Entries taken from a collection
========
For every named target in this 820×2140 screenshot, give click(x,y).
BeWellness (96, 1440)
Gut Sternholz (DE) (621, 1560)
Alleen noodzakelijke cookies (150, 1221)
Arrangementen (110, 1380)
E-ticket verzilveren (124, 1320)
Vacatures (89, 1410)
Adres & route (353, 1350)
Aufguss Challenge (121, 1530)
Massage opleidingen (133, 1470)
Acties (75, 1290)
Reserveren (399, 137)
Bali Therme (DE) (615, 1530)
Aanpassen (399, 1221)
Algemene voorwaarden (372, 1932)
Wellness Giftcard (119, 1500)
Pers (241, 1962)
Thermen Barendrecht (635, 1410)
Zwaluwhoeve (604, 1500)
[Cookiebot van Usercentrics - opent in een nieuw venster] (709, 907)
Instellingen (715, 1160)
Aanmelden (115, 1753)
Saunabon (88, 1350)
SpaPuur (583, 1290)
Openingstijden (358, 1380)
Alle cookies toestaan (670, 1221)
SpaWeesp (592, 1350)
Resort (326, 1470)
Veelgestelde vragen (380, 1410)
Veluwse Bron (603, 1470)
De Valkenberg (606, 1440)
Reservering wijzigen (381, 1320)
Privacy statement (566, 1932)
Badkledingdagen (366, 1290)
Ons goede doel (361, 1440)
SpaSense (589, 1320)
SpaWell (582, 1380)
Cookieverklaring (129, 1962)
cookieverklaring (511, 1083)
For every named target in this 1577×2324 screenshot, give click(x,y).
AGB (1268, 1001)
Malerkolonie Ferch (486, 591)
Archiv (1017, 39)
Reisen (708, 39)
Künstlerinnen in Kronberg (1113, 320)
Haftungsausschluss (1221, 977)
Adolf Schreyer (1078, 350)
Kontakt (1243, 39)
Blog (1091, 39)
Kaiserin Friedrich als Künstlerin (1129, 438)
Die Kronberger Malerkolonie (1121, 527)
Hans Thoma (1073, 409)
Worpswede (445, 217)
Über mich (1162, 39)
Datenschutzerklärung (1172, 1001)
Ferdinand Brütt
========
▶ _Your objective_
For each line above that contains the word "Malerkolonie", make a copy.

▶ _Result for this task_
Malerkolonie Ferch (486, 591)
Die Kronberger Malerkolonie (1121, 527)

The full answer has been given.